§ Exercise details
Once the line with "Open the #2017-2018年合辑 tag" is found in the entries below, print it and each following line exactly, stopping after the line with "You are a computer-use agent. 720x459 pixels."; print nothing else.

Top of Data for this exercise

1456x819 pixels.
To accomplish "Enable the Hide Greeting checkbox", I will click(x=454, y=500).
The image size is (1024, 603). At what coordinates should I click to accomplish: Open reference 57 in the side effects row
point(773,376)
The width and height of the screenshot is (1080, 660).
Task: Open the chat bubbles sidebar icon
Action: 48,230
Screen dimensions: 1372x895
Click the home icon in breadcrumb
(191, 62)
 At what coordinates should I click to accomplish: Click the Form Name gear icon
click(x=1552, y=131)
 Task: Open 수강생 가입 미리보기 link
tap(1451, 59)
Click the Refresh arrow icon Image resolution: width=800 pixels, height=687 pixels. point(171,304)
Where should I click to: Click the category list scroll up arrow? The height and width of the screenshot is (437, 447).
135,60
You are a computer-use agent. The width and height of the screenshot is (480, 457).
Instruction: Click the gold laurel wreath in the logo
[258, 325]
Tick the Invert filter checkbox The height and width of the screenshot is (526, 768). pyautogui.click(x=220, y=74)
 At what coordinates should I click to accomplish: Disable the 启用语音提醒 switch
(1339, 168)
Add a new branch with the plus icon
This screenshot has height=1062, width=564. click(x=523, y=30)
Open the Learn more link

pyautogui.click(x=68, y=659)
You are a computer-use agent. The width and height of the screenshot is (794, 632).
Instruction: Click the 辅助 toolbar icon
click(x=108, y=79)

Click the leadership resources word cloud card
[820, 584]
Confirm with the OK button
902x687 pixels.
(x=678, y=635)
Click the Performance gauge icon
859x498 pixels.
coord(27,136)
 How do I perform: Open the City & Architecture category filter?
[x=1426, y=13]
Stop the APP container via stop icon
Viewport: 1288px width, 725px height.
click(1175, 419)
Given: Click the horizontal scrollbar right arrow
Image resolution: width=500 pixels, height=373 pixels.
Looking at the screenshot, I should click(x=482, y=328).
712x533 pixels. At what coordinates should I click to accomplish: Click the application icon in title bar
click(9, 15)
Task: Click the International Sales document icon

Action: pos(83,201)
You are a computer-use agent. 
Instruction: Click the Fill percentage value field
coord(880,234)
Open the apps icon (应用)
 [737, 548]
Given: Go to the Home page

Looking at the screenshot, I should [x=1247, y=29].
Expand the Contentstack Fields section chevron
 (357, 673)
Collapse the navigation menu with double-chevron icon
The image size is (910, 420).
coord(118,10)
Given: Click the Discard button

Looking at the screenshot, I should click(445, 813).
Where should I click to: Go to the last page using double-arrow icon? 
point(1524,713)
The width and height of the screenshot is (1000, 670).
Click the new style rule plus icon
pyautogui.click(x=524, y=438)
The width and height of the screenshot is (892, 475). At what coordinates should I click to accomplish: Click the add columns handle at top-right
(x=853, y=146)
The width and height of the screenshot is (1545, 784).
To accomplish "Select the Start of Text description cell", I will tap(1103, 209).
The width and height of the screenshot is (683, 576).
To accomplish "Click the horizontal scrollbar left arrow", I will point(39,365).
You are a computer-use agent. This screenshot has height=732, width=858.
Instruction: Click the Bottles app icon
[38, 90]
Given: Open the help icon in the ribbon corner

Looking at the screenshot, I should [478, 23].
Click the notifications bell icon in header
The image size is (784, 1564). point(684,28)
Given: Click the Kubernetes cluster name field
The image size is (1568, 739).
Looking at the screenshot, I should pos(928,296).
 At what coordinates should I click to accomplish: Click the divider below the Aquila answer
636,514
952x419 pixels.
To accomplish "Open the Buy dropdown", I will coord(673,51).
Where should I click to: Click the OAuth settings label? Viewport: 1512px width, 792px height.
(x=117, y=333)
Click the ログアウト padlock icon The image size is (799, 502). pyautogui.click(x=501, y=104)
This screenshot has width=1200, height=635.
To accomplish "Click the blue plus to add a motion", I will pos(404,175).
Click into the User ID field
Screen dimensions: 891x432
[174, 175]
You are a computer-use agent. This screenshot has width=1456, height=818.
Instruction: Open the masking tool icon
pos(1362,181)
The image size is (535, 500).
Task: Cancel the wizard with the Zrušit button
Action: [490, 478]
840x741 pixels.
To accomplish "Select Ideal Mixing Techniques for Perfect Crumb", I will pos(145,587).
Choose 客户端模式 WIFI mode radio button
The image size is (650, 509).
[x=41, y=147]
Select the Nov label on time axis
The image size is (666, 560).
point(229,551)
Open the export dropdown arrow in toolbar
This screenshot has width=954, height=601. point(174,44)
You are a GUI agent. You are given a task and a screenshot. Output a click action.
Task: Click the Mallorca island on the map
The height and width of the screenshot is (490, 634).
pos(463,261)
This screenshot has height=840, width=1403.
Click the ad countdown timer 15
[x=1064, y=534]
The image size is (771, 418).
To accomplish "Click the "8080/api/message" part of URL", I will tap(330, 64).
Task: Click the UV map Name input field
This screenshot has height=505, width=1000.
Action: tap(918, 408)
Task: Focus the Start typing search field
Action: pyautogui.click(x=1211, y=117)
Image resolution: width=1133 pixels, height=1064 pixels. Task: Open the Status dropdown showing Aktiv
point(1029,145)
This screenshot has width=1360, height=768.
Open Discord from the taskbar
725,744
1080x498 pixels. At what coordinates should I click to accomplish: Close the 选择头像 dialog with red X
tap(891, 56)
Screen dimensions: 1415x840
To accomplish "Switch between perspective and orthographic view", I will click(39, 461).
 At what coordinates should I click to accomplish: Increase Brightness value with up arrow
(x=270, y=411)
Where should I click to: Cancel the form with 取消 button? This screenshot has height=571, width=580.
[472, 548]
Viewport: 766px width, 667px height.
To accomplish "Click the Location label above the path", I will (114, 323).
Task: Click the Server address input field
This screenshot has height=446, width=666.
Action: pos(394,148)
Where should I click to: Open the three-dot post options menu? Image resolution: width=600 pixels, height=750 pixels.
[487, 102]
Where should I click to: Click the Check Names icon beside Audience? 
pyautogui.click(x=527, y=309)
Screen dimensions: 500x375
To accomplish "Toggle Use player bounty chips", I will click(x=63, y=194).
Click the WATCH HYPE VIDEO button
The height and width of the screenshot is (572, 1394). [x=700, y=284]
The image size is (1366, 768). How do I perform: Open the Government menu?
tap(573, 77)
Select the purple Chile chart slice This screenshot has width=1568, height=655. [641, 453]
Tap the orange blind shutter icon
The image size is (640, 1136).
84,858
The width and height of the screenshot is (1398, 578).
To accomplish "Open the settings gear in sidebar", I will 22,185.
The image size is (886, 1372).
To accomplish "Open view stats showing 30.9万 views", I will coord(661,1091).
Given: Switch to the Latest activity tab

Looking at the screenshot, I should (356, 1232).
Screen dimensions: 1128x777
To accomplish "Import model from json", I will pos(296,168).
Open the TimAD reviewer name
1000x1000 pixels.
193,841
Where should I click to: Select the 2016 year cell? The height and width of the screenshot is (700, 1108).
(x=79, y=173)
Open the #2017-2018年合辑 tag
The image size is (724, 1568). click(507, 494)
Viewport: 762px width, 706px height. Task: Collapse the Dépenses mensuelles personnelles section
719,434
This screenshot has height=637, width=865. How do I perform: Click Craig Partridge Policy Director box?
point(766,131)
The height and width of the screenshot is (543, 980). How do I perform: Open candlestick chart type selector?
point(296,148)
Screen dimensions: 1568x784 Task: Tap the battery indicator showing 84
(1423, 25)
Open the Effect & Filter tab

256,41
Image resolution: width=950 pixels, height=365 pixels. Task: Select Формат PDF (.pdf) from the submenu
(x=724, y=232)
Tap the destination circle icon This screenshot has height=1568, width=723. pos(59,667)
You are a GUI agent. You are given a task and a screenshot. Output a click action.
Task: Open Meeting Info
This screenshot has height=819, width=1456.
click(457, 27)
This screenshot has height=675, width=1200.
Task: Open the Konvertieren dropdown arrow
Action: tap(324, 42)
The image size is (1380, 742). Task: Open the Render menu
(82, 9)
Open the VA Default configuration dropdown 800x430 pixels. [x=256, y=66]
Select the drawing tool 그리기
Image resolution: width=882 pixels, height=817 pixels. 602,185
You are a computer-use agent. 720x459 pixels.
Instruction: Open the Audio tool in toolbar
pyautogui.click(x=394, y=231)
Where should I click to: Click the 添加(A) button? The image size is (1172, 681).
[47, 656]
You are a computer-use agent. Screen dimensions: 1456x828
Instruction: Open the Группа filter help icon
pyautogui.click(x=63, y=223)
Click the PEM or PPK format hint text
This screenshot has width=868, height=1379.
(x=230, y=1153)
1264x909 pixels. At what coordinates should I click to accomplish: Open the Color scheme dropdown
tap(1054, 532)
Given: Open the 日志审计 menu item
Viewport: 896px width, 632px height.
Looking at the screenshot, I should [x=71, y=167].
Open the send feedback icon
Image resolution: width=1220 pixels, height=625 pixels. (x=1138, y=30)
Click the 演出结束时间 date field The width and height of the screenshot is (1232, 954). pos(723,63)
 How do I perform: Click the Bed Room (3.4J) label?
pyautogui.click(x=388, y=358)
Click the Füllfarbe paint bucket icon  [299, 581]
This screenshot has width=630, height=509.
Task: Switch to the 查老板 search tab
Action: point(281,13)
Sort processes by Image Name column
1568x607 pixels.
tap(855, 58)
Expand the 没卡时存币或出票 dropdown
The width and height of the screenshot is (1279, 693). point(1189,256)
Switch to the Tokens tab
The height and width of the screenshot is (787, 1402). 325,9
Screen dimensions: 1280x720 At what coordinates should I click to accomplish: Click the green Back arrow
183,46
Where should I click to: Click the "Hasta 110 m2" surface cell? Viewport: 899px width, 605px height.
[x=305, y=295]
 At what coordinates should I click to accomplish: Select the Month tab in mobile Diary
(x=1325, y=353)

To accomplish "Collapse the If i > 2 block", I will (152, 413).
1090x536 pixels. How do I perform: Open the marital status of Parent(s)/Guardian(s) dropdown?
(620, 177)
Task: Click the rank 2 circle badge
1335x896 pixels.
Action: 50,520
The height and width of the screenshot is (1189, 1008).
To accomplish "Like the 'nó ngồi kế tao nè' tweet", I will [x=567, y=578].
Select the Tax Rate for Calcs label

Bottom of Data for this exercise

§ Task solution
Open the #2017-2018年合辑 tag
The image size is (724, 1568). click(507, 494)
Viewport: 762px width, 706px height. Task: Collapse the Dépenses mensuelles personnelles section
719,434
This screenshot has height=637, width=865. How do I perform: Click Craig Partridge Policy Director box?
point(766,131)
The height and width of the screenshot is (543, 980). How do I perform: Open candlestick chart type selector?
point(296,148)
Screen dimensions: 1568x784 Task: Tap the battery indicator showing 84
(1423, 25)
Open the Effect & Filter tab

256,41
Image resolution: width=950 pixels, height=365 pixels. Task: Select Формат PDF (.pdf) from the submenu
(x=724, y=232)
Tap the destination circle icon This screenshot has height=1568, width=723. pos(59,667)
You are a GUI agent. You are given a task and a screenshot. Output a click action.
Task: Open Meeting Info
This screenshot has height=819, width=1456.
click(457, 27)
This screenshot has height=675, width=1200.
Task: Open the Konvertieren dropdown arrow
Action: tap(324, 42)
The image size is (1380, 742). Task: Open the Render menu
(82, 9)
Open the VA Default configuration dropdown 800x430 pixels. [x=256, y=66]
Select the drawing tool 그리기
Image resolution: width=882 pixels, height=817 pixels. 602,185
You are a computer-use agent. 720x459 pixels.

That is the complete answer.